Discovery of synthetic AMPs

Many groups are turning to non-natural sources to discover the next generation of AMPs. These efforts are focused on computational design of AMPs or by screening large libraries of peptides for new candidates. There have been significant advances in computational design of AMPs and progress continues in this field, illustrated by the recent work of Deslouches et al. (2013). However, these studies are guided by rules learned from natural AMPs and could be limiting in terms of designing peptides that function like natural AMPs with all of their inherent strengths and weaknesses. Other groups have used peptide discovery systems to screen large libraries of peptides with the aim of identifying synthetic AMPs and potentially novel classes of AMPs. Display technologies, such as phage display, are capable of producing large libraries of peptides (~107 peptides) that can be used to discover AMPs (Huang et al., 2012). However, display techniques can be difficult to adapt to whole bacteria screening and require multiple rounds of selection to identify peptides with activities similar to natural AMPs.
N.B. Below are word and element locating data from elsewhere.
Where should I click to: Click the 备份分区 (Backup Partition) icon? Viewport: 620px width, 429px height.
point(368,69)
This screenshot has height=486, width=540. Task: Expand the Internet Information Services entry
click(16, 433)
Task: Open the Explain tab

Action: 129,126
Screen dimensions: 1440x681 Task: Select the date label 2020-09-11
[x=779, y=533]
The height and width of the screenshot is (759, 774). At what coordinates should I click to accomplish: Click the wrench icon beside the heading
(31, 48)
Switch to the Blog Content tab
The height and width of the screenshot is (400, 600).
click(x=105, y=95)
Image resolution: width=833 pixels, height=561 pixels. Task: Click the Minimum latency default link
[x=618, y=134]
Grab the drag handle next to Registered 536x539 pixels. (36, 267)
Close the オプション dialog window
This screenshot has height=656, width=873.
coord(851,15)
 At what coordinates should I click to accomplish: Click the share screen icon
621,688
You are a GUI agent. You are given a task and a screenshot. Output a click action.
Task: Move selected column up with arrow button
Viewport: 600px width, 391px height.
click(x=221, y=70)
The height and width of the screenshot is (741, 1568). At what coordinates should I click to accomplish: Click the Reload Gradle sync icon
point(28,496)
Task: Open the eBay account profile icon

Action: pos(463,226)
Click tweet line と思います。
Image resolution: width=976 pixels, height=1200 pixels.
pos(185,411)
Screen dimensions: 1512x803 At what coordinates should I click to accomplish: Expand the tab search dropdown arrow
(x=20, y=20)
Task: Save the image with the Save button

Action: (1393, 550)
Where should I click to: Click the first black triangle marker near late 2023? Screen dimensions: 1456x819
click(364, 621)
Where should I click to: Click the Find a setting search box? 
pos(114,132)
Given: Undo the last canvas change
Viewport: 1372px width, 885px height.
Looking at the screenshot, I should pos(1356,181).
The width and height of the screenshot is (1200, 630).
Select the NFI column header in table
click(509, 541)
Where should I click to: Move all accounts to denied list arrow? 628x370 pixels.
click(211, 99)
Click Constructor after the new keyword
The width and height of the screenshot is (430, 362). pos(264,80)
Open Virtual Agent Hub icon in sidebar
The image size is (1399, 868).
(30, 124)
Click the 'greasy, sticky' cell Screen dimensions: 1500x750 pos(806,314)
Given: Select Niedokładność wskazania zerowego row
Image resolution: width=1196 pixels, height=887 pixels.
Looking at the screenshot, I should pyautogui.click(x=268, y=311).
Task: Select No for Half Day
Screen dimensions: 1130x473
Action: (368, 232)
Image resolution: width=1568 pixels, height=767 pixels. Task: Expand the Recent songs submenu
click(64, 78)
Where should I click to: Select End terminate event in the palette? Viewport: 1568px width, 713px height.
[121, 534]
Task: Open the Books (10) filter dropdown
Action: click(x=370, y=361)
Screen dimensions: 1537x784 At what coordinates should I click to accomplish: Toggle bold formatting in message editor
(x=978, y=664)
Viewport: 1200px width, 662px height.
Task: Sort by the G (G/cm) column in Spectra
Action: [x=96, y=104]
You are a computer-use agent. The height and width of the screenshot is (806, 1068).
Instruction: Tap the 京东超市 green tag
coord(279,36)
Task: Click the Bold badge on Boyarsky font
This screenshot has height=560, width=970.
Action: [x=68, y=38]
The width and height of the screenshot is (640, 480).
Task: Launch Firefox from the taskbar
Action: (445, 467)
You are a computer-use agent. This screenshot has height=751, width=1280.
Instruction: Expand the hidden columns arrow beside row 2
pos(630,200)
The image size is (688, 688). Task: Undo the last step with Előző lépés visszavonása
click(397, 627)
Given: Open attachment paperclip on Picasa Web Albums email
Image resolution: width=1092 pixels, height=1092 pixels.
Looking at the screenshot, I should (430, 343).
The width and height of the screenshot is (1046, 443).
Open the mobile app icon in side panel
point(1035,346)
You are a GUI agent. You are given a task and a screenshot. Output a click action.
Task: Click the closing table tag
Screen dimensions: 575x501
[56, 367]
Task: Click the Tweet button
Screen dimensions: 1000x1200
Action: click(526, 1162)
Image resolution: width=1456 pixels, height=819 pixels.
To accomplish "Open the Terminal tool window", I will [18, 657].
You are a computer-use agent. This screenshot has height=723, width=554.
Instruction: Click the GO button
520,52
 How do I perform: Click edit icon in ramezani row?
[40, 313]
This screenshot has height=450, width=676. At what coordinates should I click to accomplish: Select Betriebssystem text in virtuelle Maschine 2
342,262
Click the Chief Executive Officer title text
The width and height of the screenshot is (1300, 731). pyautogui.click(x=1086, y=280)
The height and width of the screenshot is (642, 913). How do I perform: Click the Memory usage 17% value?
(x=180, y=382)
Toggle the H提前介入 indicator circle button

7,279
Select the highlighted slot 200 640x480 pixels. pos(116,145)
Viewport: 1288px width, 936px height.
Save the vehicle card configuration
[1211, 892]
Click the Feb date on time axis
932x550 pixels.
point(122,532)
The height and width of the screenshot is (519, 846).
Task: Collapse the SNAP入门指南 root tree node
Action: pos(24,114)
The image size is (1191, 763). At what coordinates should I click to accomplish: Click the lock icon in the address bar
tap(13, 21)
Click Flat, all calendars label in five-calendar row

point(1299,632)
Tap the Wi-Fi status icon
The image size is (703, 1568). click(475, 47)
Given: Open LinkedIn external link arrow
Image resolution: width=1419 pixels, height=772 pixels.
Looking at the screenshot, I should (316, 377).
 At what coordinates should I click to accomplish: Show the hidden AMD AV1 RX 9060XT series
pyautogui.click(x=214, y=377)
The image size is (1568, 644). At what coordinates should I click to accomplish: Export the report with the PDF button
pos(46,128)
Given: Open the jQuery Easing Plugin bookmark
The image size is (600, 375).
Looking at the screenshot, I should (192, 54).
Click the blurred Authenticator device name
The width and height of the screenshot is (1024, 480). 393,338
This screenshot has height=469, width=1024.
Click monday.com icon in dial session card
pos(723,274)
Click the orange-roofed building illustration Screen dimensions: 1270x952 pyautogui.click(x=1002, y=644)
A promising approach to discover antibacterial candidates is to screen a target bacterium against a peptide library arrayed on a solid surface. This approach uses two different types of peptide libraries: in situ synthesized peptide arrays and libraries of peptides prepared as spotted peptide microarrays. Seminal work in the use of in situ peptide microarrays for AMP development was demonstrated for small libraries of variants of natural AMPs (Hilpert et al., 2005, 2007, 2009; Hilpert and Hancock, 2007). In this method, hundreds to thousands of peptides are synthesized on a nitrocellulose membrane, then chemically cleaved into micro well-plates where there are then tested for activity. In contrast to this approach, spotted peptide microarrays are prepared by the synthesis of thousands to tens of thousands of peptides, which are printed on glass slides using standard microarray printing technology. Peptide microarrays have been used for ligand discovery by many groups and assays have been developed to screen whole cells against immobilized ligands (Papp et al., 2012).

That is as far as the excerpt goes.